Volume 7 Issue 2 -- March/April 1995
In the last issue we looked at the buyer's perspective on buying a business. This month we'll look at the same transaction from the seller's standpoint.
Let's suppose that you, Howard, are the owner of Howard & Sons, Inc., a medium size garage, and that you want to sell the business to a prospective buyer, Susan.
Your reasons for selling should dictate what you sell, when, and how, but often much effort goes into price negotiation without adequately considering the other needs of the buyer or seller.
Business sales are nothing but contractual agreements and can be as broad or narrow as the parties desire. Howard can agree to sell all or part of the business using a variety of methods, which vary in risk and should affect the price.
If you sell all of the stock of Howard & Sons, Inc., it is certain that the buyer will get control over all of the assets, including intangibles such as the corporate name, along with customer lists, hidden debts and claims -- the entire bundle of things and rights associated with the business.
But if Susan wants to buy assets, rather than stock, you have to decide which assets you want to sell. If Susan is already in the business she may not need all of the assets, such as tools. Perhaps she wants only the land and building. The most important point is that both the buyer's and the seller's desires and needs must be considered.
If you are eager to retire, you probably want to sell all of the assets for a lump sum price and forget about the business. If so, the easiest type of sale is everything "on the barrelhead" for cash.
Such a sale has the virtue of simplicity but often results in the lowest price for the seller, because the buyer is taking most of the risk that the business will continue to be profitable.
What if, as often happens, Susan, says "Well Howard, I can only pay part of the price now. Can you give me some payment terms?"
What Susan is asking you to do is finance the deal. This is often called "seller financing" and is O.K. but is subject to risks, including the risk of never getting paid.
There may be a compensating benefit. Nearly all sellers who provide financing retain a security interest in the assets sold. Upon a default, you may get the assets back. For this reason, it is a good idea to have inspection rights over the assets to make sure the buyer is not frittering them away.
Suppose Howard is not ready for retirement and wants to continue working, but without the full responsibility for the business. Susan could pay Howard for the assets (or stock) and keep Howard on as an employee-manager.
Because salary is deductible for tax purposes, some buyers want to keep the former owner on a guaranteed salary thus getting, in theory, a lower purchase price.

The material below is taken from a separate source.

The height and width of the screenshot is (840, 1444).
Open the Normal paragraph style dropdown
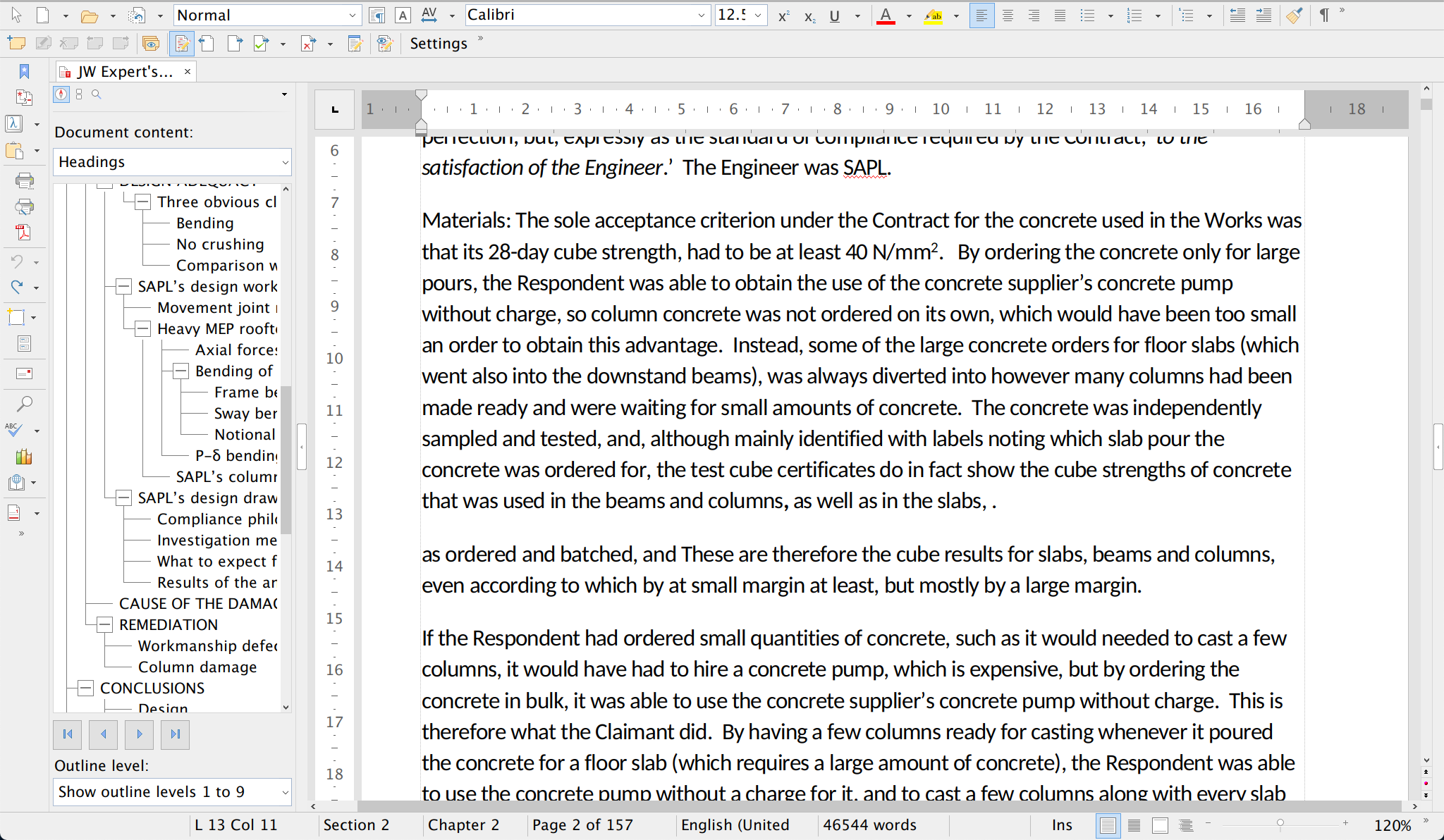352,16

For tax purposes, however, it is extremely important that the asset (or stock) sale and Howard's employment agreement be segregated. Both subjects should never be addressed in the same agreement.

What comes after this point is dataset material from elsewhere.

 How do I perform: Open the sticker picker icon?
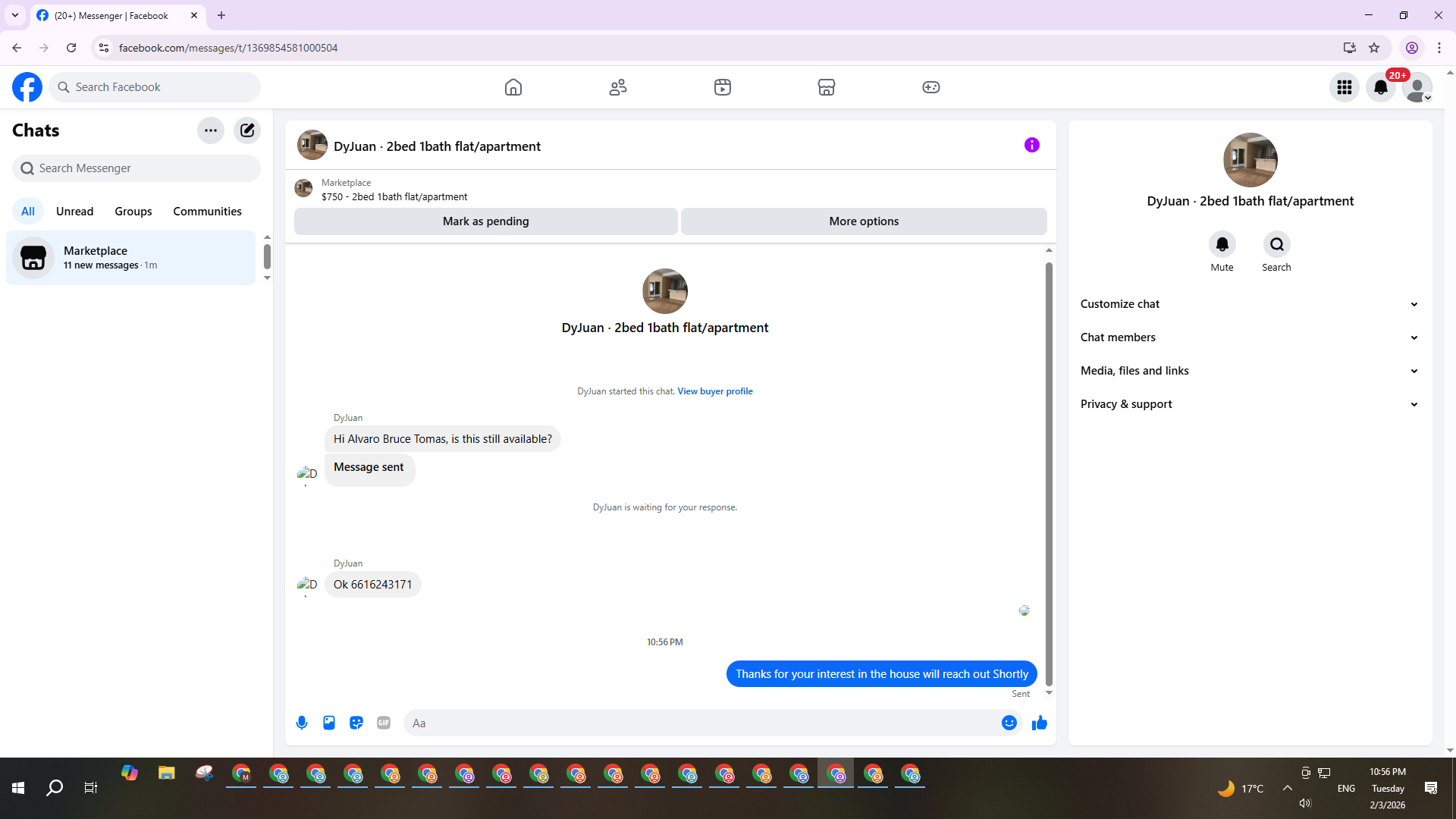pos(356,723)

If the IRS determines that Howard's employment agreement is really part of the purchase price for the business, then Susan will not be able to deduct Howard's compensation in computing the business's income tax.
Despite the tax benefits, Susan should be very cautious about keeping Howard on as an employee-manager. Often, former business owners do not make good employees because they are accustomed to being independent and are not good at taking orders.
What if Susan wants Howard to promise that there are no existing tax audits, employee claims for unpaid over-time, and the like? Such promises are generally called "warranties," which are contractual promises that a thing works as promised or that a fact is as represented. Susan may want Howard to promise, for example, that the business's receipts are really what are shown on the financial statements.
It is common for sellers to be asked to provide warranties if the condition or representation is vital to the success of the business being purchased.
Howard may also ask Susan for warranties, such as about her financial resources. If Susan is a savvy business person, she may ask Howard to agree to a cash escrow regarding the warranties or other representations. For example, if a warranty or representation turns out not to be true, the cash escrow may be forfeited to Susan.
"Covenant not to compete" is a fancy term for a promise not to engage in or start a competing business. Whether Howard sells his stock or assets it is very likely that Susan will ask Howard to sign such a covenant. Howard should not be surprised.
Without a covenant not to compete, Howard would be free to set up another garage business directly across the street. Obviously such competition would undermine what Susan believed she had purchased.
If Howard agrees to stay on in some capacity, it is likely that the employment or management agreement with Susan will prohibit Howard from competing whenever he leaves the business, for whatever reason.